Recent scene from a Kenosha boarded up business. | Photo credit: Zack Payne and Chrystelle Sachse
Another African American man has been unjustifiably shot—in the back, no less—by a white police officer. Another round of violent protests by enraged citizens has erupted as a consequence. Another plea for peaceful demonstrations has been issued. Another state of emergency has been declared. Another contingent of the National Guard has been deployed.
Three months after the unwarranted killing of George Floyd by a Minneapolis police officer, the Black Lives Matter movement has a new flashpoint. As with Floyd, were it not for footage shot by an alert bystander we may never have known what happened to Jacob Blake, Jr. In this case, the video shows Blake walking around and trying to get into his car before a police officer grabs him by the shirt and shoots him at point blank range multiple times in his back. In the car were Blake’s three children, one of whom was celebrating a birthday that very day. At this moment Blake is hospitalized in critical condition, his family reportedly saying that he is paralyzed from the waist down.
People of conscience must unite in condemning this latest act of questionable police conduct that took place in broad daylight. When will these senseless encounters that are prone to go awry cease? The indiscriminate shootings of African American men by law enforcement is anything but sporadic or isolated. They are atrocities that illustrate that black men are undervalued in the United States of America and that, at the very least, law enforcement needs training in how to deescalate tense situations.

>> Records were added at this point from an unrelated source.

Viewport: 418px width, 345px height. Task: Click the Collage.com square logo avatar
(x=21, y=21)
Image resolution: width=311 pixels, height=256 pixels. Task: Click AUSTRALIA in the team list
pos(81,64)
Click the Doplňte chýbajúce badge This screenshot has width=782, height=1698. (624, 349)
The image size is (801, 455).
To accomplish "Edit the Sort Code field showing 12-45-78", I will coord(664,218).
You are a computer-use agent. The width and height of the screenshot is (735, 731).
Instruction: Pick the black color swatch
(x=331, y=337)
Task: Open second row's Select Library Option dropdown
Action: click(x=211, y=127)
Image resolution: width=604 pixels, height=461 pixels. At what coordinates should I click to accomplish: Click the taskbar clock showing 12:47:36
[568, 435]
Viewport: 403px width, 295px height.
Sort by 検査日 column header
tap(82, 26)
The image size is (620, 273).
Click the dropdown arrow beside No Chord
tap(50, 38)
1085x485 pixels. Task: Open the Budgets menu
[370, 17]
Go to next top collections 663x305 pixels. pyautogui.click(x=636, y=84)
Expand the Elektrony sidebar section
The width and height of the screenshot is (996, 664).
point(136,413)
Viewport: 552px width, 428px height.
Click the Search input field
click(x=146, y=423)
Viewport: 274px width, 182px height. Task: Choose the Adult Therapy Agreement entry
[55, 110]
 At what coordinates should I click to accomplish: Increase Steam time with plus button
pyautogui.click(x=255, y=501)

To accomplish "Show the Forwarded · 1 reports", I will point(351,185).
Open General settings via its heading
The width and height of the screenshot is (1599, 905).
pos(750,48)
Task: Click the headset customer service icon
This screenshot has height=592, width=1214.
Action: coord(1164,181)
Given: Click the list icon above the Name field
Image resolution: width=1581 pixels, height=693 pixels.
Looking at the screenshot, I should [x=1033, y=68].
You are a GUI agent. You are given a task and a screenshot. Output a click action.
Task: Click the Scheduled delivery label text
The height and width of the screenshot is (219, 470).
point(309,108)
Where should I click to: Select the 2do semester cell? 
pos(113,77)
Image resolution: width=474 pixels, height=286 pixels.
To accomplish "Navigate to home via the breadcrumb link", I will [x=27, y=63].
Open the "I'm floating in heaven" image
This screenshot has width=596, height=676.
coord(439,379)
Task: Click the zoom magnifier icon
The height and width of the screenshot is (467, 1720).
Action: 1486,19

Kenosha, Wisconsin, is within the territory of the Lake Region Conference and we cannot be silent in the face of the travesty that took place there a few days ago. We bemoan the unjustifiable shooting of Jacob Blake, Jr., and we join voices with those crying out for justice. Our prayers are ascending on behalf of Jacob Blake, Jr., whose life has been irreversibly altered. We resonate with the sentiments of his mother, who has decried the violent demonstrations and has appealed for peaceful protests that respect life and property. We pray for Blake’s children, who may be emotionally scarred for life as a result of witnessing firsthand the near slaughter of their father at the hands of police. We commit to eradicating every ideology that divides or demeans, and every practice that decimates or destroys.
The call of Scripture is that God’s people pursue justice and respect all life (Micah 6:8; Gen. 1:26). Now, more than ever, is the time for us to answer that call. The blood of Jacob Blake, Jr. and countless other African Americans demand that we embrace that call.
R. Clifford Jones is the president of Lake Region Conference.